Work-sample evaluation

Account managers don't bring portfolios in the creative sense, but strong candidates can walk you through artifacts they created:

  • A disguised statement of work or retainer proposal.
  • A QBR deck and the outcomes that followed.
  • A written account plan or success plan for a key client.
  • An escalation email handling a real client issue.
  • A short narrative of one account from onboarding to renewal or expansion.

Ask them to redact names and numbers if they need to. Refusal to share anything at all is itself a signal.

Frequently asked questions

How long should an account manager interview process be?

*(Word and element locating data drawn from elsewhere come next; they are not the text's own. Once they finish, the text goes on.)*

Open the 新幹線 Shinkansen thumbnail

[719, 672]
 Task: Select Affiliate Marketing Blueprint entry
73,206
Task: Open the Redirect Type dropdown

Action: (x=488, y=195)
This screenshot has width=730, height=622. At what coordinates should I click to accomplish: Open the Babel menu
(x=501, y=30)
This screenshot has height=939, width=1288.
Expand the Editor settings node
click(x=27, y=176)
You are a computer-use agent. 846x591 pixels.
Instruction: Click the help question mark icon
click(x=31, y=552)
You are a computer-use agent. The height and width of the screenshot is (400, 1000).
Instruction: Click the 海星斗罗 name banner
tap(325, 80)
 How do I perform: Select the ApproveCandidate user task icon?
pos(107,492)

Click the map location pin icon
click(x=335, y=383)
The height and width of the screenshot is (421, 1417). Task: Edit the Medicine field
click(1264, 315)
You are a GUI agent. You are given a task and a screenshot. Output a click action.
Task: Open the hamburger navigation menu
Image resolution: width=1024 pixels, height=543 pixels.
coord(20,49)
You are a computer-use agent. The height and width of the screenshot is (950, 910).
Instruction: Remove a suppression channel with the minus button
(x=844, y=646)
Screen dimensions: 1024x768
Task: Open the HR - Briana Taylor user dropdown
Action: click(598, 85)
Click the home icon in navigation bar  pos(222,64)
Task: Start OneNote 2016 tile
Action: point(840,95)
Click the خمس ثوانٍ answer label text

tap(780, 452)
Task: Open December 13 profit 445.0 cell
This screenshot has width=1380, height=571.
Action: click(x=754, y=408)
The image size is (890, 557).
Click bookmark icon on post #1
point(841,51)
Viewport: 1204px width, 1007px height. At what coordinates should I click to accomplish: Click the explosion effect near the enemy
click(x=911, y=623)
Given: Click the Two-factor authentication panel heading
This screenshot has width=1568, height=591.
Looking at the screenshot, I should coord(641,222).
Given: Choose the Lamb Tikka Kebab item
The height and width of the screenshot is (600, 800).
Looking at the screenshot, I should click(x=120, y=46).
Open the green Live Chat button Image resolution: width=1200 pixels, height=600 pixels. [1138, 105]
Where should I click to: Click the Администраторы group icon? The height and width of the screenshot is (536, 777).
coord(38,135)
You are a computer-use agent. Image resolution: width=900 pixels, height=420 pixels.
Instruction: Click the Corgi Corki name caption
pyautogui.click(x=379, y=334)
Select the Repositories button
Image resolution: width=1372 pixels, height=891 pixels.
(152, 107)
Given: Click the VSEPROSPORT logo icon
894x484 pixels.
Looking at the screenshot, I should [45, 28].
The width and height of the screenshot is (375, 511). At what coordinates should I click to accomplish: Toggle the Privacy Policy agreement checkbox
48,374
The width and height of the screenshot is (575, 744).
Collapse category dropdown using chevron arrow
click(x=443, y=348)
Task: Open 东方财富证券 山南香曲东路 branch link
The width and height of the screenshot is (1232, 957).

Most agencies run three to four stages over two to three weeks: a recruiter screen, a hiring manager interview, a scenario or case study, and a panel with delivery and leadership. Anything longer than four weeks tends to lose strong candidates.

Should account managers complete a take-home case study?

A short case study (two to three hours) based on a disguised real client scenario is reasonable and highly predictive. Avoid multi-day projects that ask for free strategy work.

What is the biggest predictor of success in an agency account manager?

Commercial literacy combined with genuine curiosity about the client's business. Candidates who can read a P&L and can ask good questions about a client's revenue model tend to outperform those hired only on warmth.

Should we hire agency-side or client-side account managers?

Agency-side candidates ramp faster on multi-client juggling and commercial models. Client-side hires can bring deeper vertical expertise but often need time to adjust to utilization, billable time, and context-switching.

What compensation structure works best for agency account managers?

A base salary with a modest variable tied to retention, organic growth, and client satisfaction. Heavy commission structures push account managers to behave like salespeople and can damage client trust.